Artistes de tous les fiEstivals
Vivant parmi les vivants. Écrivain, poète, plasticien belge francophone d’extraction hainuyère.

Depuis plus de 20 ans, Otto Ganz occupe une place particulière dans l’espace littéraire et pictural francophone, belge et au-delà. La matière d’Otto Ganz est dangereuse, déjantée, comme une roue folle… une telle audace impressionne. Elle est moins d’un « esprit fort » que d’un authentique écrivain. (Caroline Lamarche, 2001).

Voix inclassable pour les uns (Véronique Bergen, 2018), « poète rare » pour les autres (Vincent Tholomé, 2017), ses critiques relèvent le paradoxe de l’essentiel et du contour qui constitue son cheminement. Sous une diversité d’expressions — poétique, romanesque, plasticienne —, l’œuvre d’Otto Ganz se confronte aux expériences-limites et s’adonne à la traversée des apparences. La radicalité de son geste se traduit dans le choix de la densité. Une densité atomique de la pensée et une densité intensive du verbe qui se tiennent au plus loin de la pesanteur et des conventions. (Véronique Bergen, Le Carnet et les instants, mars 2020).

Une dizaine de romans (Éditions les Éperonniers, Blanche, Hors Commerce, maelstrÖm reEvolution, etc.) et autant de recueils de poésie (Éditions du Cygne, maelstrÖm reEvolution, Le Taillis-Pré, L’Amourier, L’Arbre à Paroles, etc.) tracent un univers complet dans lequel s’impriment les vibrations de notre époque, revisitées par une recherche littéraire et artistique stricte. On le sait : ouvrir un livre d’Otto Ganz est à chaque fois une expérience forte, une visite de labyrinthe. Une visite d’un monde circulaire où l’on se cognera trente-six fois à des murs mal éclairés. Où l’on perdrait son temps à chercher un fil d’Ariane. Où il nous faut accepter d’avancer par sauts. Petits bonds de grenouille. Comme si Otto Ganz inventait le chemin au fur et à mesure. (Vincent Tholomé, Le carnet et les instants, 2017).

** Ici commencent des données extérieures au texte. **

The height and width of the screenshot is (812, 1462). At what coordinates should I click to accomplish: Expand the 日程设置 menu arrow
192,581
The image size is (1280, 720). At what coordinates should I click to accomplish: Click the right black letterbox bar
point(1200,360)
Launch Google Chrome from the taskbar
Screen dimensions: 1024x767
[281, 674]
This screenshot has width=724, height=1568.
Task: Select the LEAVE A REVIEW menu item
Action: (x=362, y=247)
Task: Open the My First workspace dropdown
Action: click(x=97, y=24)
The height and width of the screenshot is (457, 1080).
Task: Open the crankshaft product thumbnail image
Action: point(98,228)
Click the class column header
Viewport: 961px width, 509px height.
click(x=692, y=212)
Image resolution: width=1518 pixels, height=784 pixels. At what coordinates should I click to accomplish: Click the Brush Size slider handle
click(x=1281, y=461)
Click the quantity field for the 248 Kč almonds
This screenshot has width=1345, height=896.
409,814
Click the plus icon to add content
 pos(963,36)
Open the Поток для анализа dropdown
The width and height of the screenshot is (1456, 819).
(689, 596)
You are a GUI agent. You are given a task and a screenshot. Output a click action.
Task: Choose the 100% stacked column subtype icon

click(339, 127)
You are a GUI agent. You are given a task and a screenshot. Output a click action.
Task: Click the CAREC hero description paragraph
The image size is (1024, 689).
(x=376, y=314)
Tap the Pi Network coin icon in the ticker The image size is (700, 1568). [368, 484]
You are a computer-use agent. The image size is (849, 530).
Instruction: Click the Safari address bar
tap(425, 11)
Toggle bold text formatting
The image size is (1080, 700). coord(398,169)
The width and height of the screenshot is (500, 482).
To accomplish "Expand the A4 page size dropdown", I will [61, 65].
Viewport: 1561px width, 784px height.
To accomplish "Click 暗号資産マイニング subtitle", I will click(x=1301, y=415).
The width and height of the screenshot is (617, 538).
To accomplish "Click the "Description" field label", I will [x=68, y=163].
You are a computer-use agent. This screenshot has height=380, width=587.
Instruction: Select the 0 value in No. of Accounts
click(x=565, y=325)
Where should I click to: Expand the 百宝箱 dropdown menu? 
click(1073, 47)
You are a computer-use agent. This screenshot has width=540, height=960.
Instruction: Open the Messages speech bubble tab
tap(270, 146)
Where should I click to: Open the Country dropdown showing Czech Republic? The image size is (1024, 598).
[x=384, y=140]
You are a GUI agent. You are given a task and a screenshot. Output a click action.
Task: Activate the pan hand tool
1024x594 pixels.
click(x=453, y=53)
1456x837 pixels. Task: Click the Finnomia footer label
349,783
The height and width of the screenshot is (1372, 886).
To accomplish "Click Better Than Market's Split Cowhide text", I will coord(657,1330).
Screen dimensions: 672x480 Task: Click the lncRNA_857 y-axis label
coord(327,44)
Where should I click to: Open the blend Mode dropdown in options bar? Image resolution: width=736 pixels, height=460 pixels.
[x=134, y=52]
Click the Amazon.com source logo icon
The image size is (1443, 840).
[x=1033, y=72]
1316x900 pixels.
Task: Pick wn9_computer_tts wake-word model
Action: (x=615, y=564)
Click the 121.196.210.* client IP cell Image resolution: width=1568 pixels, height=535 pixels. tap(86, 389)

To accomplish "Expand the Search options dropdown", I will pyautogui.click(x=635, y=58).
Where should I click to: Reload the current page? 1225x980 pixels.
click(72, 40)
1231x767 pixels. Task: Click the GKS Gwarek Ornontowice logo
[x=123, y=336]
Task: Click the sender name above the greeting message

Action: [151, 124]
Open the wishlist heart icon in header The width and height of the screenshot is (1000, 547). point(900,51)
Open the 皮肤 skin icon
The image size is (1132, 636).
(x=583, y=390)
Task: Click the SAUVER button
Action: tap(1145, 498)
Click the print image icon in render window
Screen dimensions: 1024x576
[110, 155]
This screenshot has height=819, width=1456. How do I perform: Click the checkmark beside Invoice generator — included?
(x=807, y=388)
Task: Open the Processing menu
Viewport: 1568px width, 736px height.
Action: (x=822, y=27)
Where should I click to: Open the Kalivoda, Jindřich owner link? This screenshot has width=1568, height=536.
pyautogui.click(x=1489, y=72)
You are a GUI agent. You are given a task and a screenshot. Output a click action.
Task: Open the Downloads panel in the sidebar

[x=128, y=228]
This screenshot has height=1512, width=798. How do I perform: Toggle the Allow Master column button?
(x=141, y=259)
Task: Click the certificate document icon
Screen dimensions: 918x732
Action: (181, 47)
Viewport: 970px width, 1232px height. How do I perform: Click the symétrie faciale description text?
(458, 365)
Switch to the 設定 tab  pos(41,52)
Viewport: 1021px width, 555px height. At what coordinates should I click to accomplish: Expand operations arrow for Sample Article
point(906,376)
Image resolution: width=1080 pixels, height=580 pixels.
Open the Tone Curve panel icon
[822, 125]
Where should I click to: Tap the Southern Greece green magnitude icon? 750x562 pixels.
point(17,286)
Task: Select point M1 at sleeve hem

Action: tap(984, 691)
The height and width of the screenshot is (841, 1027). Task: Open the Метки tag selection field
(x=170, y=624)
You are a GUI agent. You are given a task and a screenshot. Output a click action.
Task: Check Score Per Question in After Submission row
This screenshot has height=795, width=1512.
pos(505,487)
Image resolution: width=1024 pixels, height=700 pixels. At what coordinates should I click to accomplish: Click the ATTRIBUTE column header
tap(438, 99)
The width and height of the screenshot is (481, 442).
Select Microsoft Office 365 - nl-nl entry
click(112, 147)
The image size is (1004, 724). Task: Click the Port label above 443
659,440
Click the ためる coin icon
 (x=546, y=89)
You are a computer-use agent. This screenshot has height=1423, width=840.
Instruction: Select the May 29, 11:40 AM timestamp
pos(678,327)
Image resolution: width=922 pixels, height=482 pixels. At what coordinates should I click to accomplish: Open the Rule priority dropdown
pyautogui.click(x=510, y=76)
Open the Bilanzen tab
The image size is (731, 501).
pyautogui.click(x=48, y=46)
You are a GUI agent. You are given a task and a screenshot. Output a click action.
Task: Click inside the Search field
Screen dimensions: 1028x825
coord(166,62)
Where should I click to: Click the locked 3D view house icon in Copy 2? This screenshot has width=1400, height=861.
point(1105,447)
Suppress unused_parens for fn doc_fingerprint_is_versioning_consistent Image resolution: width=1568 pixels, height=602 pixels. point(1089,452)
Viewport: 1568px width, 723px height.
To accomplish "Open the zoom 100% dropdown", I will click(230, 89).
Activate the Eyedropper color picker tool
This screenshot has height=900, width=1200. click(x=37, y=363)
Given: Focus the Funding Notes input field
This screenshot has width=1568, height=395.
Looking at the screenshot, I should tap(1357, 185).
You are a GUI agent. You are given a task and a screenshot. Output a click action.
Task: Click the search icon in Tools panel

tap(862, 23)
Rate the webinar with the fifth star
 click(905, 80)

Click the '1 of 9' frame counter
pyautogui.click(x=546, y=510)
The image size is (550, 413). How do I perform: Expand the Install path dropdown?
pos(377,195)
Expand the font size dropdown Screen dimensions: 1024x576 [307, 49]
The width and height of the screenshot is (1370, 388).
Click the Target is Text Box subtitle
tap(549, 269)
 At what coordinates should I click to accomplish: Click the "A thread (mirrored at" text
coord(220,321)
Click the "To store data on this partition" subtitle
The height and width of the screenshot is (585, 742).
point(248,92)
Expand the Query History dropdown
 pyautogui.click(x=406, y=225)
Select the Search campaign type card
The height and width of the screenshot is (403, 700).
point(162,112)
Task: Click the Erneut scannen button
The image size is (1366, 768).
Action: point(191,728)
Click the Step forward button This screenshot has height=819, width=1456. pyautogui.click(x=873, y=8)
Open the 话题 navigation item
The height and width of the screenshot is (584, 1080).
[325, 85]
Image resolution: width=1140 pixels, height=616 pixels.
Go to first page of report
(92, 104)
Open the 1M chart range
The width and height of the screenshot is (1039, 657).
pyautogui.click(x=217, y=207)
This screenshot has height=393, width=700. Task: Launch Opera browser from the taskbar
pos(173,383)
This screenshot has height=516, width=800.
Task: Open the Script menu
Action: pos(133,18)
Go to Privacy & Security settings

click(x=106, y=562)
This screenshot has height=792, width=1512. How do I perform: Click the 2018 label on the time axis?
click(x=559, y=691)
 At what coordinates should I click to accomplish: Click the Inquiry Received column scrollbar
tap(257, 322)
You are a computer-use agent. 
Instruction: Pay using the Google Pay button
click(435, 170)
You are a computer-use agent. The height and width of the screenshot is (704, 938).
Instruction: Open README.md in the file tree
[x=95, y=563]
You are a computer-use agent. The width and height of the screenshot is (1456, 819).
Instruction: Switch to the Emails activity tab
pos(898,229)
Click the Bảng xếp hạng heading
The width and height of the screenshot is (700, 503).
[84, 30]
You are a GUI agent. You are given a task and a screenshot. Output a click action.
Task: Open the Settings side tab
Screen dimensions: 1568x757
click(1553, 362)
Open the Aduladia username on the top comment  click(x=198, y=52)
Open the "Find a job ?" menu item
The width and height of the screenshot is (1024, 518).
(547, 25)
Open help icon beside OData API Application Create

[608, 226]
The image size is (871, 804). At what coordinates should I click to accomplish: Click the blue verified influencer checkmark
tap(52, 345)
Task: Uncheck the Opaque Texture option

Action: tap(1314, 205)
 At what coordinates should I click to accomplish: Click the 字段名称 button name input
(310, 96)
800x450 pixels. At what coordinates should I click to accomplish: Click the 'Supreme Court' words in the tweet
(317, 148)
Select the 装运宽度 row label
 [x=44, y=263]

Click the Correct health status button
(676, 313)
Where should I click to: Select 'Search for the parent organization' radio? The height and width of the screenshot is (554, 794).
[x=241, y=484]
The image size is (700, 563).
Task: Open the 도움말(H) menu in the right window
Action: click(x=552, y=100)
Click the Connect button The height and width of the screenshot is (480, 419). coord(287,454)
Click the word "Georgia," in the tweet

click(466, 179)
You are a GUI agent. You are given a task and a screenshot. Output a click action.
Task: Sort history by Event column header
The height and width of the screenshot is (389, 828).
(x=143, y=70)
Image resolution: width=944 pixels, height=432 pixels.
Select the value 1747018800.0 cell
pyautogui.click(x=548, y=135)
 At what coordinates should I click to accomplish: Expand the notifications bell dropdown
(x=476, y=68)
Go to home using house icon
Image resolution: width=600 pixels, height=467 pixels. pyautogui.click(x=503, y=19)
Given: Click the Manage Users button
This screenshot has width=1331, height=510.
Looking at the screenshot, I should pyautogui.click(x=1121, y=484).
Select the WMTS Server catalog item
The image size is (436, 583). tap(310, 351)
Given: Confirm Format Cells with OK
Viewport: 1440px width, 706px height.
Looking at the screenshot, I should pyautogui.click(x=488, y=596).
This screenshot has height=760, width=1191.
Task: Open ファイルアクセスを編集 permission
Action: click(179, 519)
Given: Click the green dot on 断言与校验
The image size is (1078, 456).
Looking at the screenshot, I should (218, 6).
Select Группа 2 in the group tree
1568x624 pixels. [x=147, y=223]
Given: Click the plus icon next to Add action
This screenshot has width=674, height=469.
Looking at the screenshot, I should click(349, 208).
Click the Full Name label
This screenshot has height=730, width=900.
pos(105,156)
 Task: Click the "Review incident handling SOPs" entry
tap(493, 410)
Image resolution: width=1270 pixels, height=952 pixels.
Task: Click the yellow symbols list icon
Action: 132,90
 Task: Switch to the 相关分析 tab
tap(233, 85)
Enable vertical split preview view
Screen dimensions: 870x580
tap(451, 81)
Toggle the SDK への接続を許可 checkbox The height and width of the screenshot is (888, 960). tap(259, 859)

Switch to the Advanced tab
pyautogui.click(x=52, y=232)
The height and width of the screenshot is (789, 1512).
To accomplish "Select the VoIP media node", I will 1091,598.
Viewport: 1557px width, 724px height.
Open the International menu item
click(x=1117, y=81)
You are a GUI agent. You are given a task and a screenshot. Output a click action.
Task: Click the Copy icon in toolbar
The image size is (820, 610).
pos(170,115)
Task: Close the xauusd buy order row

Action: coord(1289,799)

Ce chemin, Otto Ganz le découvre autant qu’il l’invente via toutes voies possibles, polyphoniques parfois (Denys-Louis Colaux, Anne Gilbault) mais toujours singulières : poétiques et romanesques mais aussi picturales et plastiques. Toutes ces voies visent un identique absolu, innommable, souvent déçu mais inlassablement redéposé sur le métier.

Quelques présences en anthologies et catalogues d’artistes, un prix de l’Académie Royale (Prix Polak 2005) et une fierté : la réédition de La vie Pratique (éd. Blanche, Paris, 2001) dans la collection patrimoniale Espace Nord en 2017.

« De la littérature dont on aurait soigneusement fait fondre le gras. » (Vincent Tholomé, 2017)

Rien du tout
Pour autant qu’il l’englobe

Un bluesman blanc, un mélodiste noir, de veine noire
Denys-Louis Colaux

Otto Ganz possède cette vertu à nulle autre pareille du viscéral pudique et de l’obscène élégant.
Pascal Perrot

Il publie chez maelstrÖm des livres qui sont les fruits d’un travail à quatre mains : L’arbre d’Apollon (roman) avec Denys-Louis Colaux, Ecce Homo (poésie) avec Werner Lambersy, On Vit drôle avec Anne Guilbault (coédition Adage/Maelström), La Toute fine ombre des fleurs avec la plasticienne Catherine Amathéü, et Manifeste de figuration contemplative (compAct #12) avec Catherine Amathéü. En 2015 il publie Mille gouttes rebondissent sur une vitre (l'Arbre à paroles, Amay).

Du fond d'un puits, paru dans la collection 414 (livres doubles dont un est à offrir), a reçu le Prix Eugène Schmits de l’Académie royale de langue et de littérature françaises de Belgique.

Son nouveau livre Prière de l'exaltation sort en mai 2021 dans la même collection 414 devenant ainsi le premier auteur avec deux titres dans cette collection.